Cognitively, the motivation was to allow expenditures of “local” or “remote” commitment anchors without introducing additional pin vectors. It had many disadvantages, including lack of effectiveness under hostile conditions, and still took considerable Vbytes even in benign scenarios.
I don’t think it’s much better than the BIP431 Motivation section of the TRUC transaction in regards to various pinning vectors and their historical significance: https://github.com/bitcoin/bips/blob/master/bip-0431.mediawiki#motivation
In short, there are many pinning vectors that exist when the Lightning network was first deployed. “Full RBF” was not adopted by the entire network at the time.

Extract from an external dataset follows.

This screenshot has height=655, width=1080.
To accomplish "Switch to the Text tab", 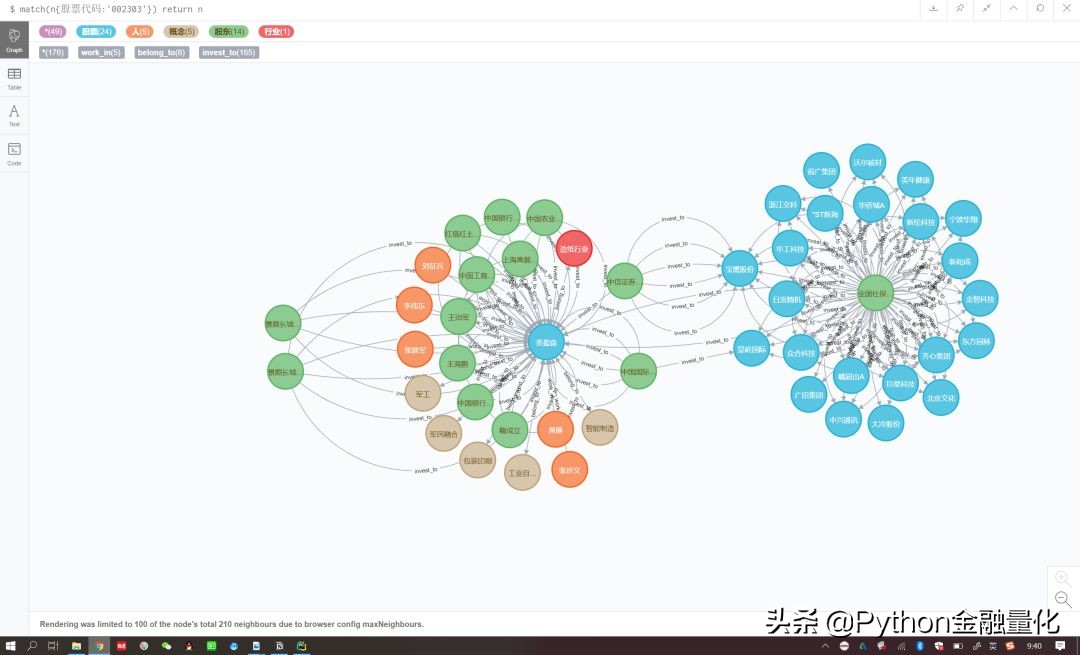I will pyautogui.click(x=14, y=115).

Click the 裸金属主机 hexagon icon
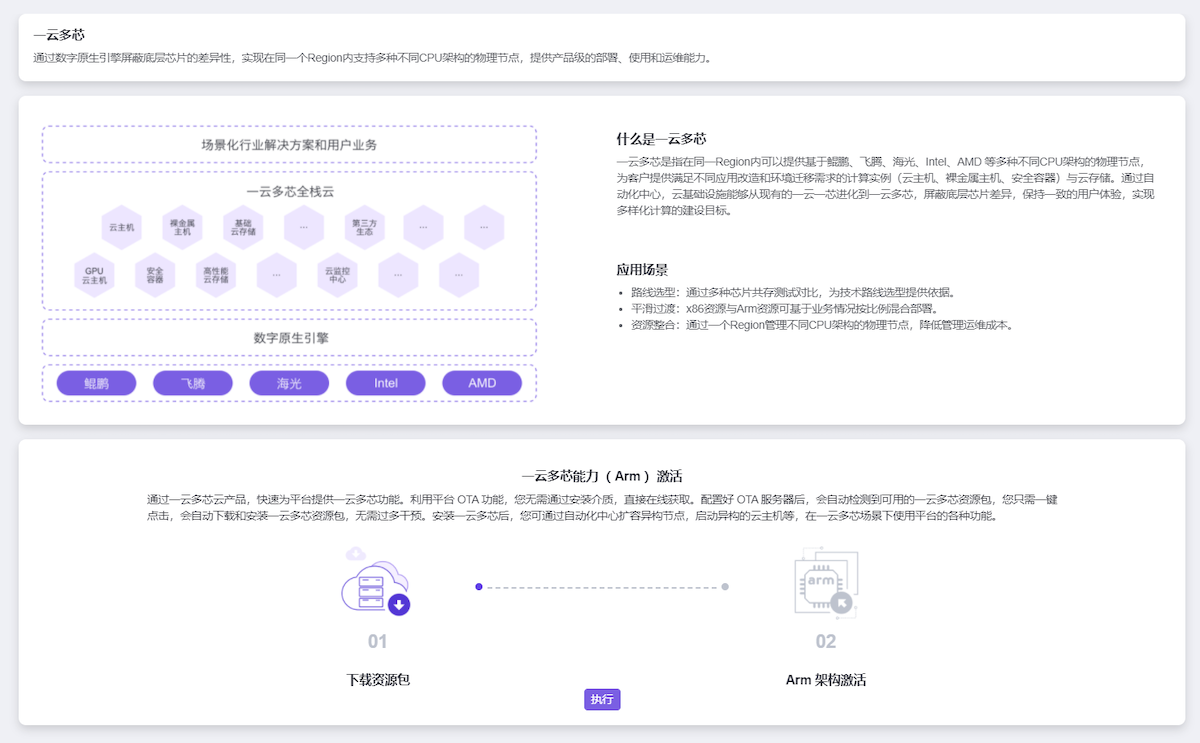tap(182, 228)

There were also RBF fee pinning, package limit pinning, lack of package relays, lack of package RBF, etc., which have made the exchange too expensive (and incentives not compatible) or completely impossible, taking into account certain conditions.

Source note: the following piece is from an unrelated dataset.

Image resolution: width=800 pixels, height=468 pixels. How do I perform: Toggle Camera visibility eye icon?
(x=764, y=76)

Since Bitcoin Core 28.0, most of this environment has been changed: https://bitcoincore.org/en/releases/28.0/
A planned update to the “Zero Fee Commitment” channel (https://github.com/lightning/bolts/pull/1228) significantly reduces or eliminates these issues, bringing greater complexity and smaller transactions of vbytes. There is a single anchor output that is probably zero value (or trimmed HTLC amount), allowing counterparties to spend at their own pace without signature.